# Schools in benidorm



## DIANA MC (Jun 28, 2010)

hi
can any one help please we are looking to move to la nucia to live but work in benidorm at the end of the year and we are looking for a school for our daughter she is 11 years old we were hoping to be able to put her in a state school can anyone advise on any good schools in that area 

thanks diana


----------



## jojo (Sep 20, 2007)

I dont know if anyone here has children in that area. But it usually depends where you live as to which school your daughter will be sent. She'll probably be put back a year if she hasnt been in spanish state education before so will be put into primary. When you arrive, you need to ask around in the area and to go to the ayuntamiento, who will tell you which schools have places

Google - "las escuelas primarias en benidorm" may help

Jo xxx


----------



## xicoalc (Apr 20, 2010)

I would think there will be a school in La Nucia. As *Jo* (not Xabia) has said, from what I know they send you to a school, you dont choose... but the ajuntamientos in that area are usually very good. I know in Finestrat which is close to La Nucia they have english staff there to help you.


----------



## jojo (Sep 20, 2007)

steve_in_spain said:


> I would think there will be a school in La Nucia. As Xabia has said, from what I know they send you to a school, you dont choose... but the ajuntamientos in that area are usually very good. I know in Finestrat which is close to La Nucia they have english staff there to help you.

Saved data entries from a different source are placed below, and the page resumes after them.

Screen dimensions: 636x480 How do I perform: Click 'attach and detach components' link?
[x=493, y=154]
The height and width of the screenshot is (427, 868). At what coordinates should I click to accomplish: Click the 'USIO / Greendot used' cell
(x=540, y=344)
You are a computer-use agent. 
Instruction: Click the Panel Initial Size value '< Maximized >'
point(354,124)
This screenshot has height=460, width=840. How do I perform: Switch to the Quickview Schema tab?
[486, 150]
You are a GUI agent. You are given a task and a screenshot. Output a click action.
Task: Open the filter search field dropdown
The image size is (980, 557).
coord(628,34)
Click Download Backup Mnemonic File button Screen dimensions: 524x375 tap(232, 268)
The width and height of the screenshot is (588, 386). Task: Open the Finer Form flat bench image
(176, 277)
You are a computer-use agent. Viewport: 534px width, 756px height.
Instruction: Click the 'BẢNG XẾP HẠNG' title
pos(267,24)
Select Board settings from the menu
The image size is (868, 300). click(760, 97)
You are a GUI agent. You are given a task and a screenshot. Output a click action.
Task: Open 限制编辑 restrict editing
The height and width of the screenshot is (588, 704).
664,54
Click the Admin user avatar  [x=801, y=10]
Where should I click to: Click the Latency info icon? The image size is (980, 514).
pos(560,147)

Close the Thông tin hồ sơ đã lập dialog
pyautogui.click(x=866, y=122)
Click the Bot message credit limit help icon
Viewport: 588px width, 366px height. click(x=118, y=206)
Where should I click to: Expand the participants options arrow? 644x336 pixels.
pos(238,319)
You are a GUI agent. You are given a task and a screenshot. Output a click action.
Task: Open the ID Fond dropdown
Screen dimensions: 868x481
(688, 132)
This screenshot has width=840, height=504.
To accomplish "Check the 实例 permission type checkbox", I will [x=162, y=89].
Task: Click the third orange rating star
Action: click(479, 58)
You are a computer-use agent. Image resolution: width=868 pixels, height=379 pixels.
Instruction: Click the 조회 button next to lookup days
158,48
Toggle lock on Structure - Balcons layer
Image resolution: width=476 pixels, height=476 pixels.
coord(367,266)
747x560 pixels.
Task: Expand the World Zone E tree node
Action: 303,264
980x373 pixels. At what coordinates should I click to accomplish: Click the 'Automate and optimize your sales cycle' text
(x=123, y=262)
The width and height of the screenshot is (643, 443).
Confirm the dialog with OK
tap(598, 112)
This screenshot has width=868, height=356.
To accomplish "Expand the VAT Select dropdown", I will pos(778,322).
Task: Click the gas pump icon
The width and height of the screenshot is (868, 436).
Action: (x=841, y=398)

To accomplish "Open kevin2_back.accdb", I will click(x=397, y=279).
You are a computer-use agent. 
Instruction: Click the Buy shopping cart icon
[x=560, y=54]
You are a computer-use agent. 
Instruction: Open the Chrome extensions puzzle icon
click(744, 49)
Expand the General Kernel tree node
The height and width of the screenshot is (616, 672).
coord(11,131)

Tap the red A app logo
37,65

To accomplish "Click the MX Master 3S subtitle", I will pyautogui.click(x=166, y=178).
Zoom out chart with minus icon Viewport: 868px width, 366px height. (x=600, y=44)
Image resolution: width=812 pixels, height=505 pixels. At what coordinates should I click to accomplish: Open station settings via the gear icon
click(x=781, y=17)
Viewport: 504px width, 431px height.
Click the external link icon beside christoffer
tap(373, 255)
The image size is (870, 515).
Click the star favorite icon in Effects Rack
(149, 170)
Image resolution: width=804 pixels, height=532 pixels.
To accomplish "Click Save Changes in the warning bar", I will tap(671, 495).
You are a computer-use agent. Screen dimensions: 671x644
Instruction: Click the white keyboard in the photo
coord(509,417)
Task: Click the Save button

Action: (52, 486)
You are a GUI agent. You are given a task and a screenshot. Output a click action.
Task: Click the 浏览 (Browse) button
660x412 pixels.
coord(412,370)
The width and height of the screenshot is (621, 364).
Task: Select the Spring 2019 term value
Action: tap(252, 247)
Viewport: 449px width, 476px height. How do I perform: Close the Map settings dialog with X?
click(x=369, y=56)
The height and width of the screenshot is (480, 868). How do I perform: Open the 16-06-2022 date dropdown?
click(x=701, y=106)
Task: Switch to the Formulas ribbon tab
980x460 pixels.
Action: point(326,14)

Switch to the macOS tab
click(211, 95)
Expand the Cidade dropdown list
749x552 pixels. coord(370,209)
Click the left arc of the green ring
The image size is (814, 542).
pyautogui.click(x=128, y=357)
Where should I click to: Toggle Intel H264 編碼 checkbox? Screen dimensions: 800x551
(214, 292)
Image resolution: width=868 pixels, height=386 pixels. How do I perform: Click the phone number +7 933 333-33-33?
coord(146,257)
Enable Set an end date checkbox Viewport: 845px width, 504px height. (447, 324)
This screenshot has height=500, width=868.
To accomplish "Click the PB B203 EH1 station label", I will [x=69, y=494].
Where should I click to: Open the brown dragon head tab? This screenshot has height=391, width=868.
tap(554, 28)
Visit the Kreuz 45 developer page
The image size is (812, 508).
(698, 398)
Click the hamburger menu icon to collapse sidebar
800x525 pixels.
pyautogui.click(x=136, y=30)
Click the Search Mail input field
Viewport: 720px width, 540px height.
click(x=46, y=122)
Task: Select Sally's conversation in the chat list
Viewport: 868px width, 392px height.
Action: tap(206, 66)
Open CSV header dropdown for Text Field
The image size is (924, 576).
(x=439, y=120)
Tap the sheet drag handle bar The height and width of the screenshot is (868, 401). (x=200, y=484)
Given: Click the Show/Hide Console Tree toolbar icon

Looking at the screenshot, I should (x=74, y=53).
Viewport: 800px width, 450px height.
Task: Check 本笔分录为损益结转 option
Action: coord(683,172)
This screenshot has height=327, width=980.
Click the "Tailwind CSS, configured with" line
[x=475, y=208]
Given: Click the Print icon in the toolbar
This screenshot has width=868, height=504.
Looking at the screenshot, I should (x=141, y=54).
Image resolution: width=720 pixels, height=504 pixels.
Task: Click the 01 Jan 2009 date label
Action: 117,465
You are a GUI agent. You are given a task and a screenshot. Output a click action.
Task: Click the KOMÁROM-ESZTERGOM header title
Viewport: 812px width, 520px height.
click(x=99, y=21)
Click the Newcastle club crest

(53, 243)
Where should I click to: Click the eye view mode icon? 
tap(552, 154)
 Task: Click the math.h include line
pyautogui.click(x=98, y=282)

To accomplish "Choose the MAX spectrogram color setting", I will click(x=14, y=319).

pppppppssssssttt, it wasnt Xabia who said 

Jo xxx


----------



## xicoalc (Apr 20, 2010)

jojo said:


> pppppppssssssttt, it wasnt Xabia who said
> 
> Jo xxx


SORRY JO.... your little logo things are so similar! Im so sorry.. I bow to the mighty moderator and apologise for my earlier mistake which I will duly ammend forthwith..... ´twas Jo what did make the accurate and, as always ever so helpful previous comment


----------



## xabiaxica (Jun 23, 2009)

steve_in_spain said:


> SORRY JO.... your little logo things are so similar! Im so sorry.. I bow to the mighty moderator and apologise for my earlier mistake which I will duly ammend forthwith..... ´twas Jo what did make the accurate and, as always ever so helpful previous comment


actually our avatars are identical

I have heard of cases where the ayuntamiento will allow kids to be in school in the area where the parents work rather than where they live

but it does of course depend upon the availability of places - and whether or not you get miss helpful or mr. jobsworth on the day you visit


----------



## xicoalc (Apr 20, 2010)

xabiachica said:


> - and whether or not you get miss helpful or mr. jobsworth on the day you visit


like everything in spain!


----------